Starke Seelen können unpassende Vererbung überwinden

Quelle: GA 107, S. 210-212, 5. Ausgabe 1988, 26.01.1909, Berlin

Wir sind in unserer Organisation auch abhängig von den Vererbungskräften. Das gibt immer eine Disharmonie in jedem Leben. Wenn der Mensch geboren wird, steht er auf der einen Seite in den Vererbungskräften drinnen. Er erbt für den physischen Leib und für den Ätherleib die Eigenschaften, die er in der Ahnenreihe herauf erben kann. Diese Vererbung ist natürlich durchaus nicht ganz ohne äußere Beziehung zu dem, was unsere Seele sich karmisch vorgeschrieben hat. Denn unsere Seele, die herunterkommt aus der geistigen Welt, wird hingezogen zu demjenigen Elternpaar, zu der Familie, wo Eigenschaften vererbt werden können, die am verwandtesten sind zu den Bedürfnissen der Seele. Aber sie sind ja nie ganz gleich mit den Bedürfnissen dieser Seele. Das kann in unserem Leib nicht sein. Da gibt es immer ein gewisses Nichtzusammenstimmen zwischen dem, was an Vererbungskräften da ist, und dem, was die Seele in sich selbst auf Grund ihrer vergangenen Leben hat. Und es handelt sich lediglich darum, daß die Seele stark genug ist, um alle die in der Vererbungslinie gegebenen Widerstände zu überwinden, daß es ihr möglich ist, ihre Organisation im Laufe des ganzen Lebens so auszugestalten, daß sie das überwindet, was in ihr nicht passend ist. Darin sind die Menschen sehr verschieden. Es gibt Seelen, die durch ihre vorherigen Lebensläufe sehr stark geworden sind. Es muß eine solche Seele eben in den allerpassendsten Leib hineingeboren werden, nicht in den absolut passenden Leib. Sie kann nun so stark sein, daß sie alles, was zu ihr nicht paßt, annähernd überwindet, aber es braucht das nicht immer der Fall zu sein. Wir wollen im einzelnen das verfolgen und dazu unser Gehirn betrachten.

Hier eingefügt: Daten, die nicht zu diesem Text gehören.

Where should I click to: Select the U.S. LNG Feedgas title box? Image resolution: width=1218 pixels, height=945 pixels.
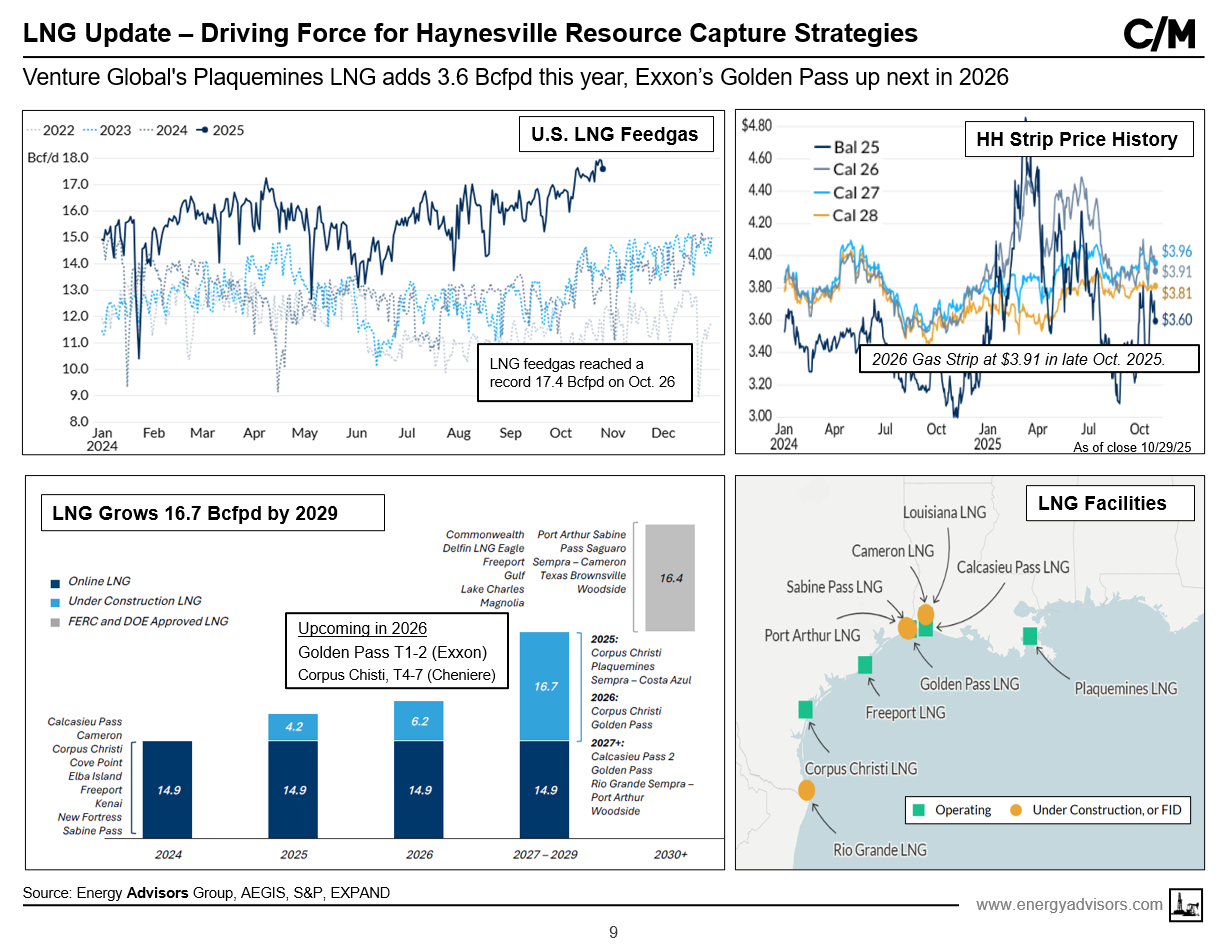[615, 135]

Wenn wir dieses Instrument unseres Vorstellungs- und Gedankenlebens betrachten, so erben wir es als äußeres Instrument aus unserer Vorfahrenreihe. Es ist so und so in seinen feineren Wölbungen und Windungen herausgestaltet aus der Vorfahrenreihe. Bis zu einem gewissen Grade wird die Seele immer durch eine innere Kraft das überwinden können, was nicht zu ihr paßt, und ihr Werkzeug ihren Kräften sich anpassen können; aber nur bis zu einem gewissen Grade. Die stärkere Seele kann das mehr, die schwächere Seele kann es weniger. Und haben wir gar durch Verhältnisse, die eintreten können, die Unmöglichkeit, durch unsere Seelenkräfte die widerstrebenden Fügungen und Organisationen des Gehirns zu überwinden, dann können wir das Instrument nicht ordentlich handhaben. Dann tritt das ein, was wir nennen können: die Unmöglichkeit, dieses Instrument zu handhaben, in gewisser Beziehung ein geistiger Defekt, eine geistige Erkrankung, wie man es so nennt. Es tritt auch das ein, was man ein melancholisches Temperament nennt, dadurch daß gewisse Organisationen in uns nicht überwunden werden können durch die Kräfte der Seele, die dazu nicht stark genug sind. Also jetzt, in der Mitte der Inkarnation - am Anfang und am Ende der Inkarnation ist das anders -, haben wir in uns immer ein gewisses Unangemessensein des Instrumentes gegenüber den Kräften der Seele. Das ist ja immer der geheimnisvolle Grund zu der inneren Zwiespältigkeit und Disharmonie der Menschennatur. Alles, was der Mensch oftmals denkt über den Grund seiner Unbefriedigtheit, ist ja gewöhnlich nur Maske. In Wahrheit liegen die Gründe da, wo eben jetzt hingedeutet worden ist. So also sehen wir, wie das Verhältnis der Seele, dessen, was von Verkörperung zu Verkörperung lebt, zu dem steht, was wir in der Vererbungslinie empfangen.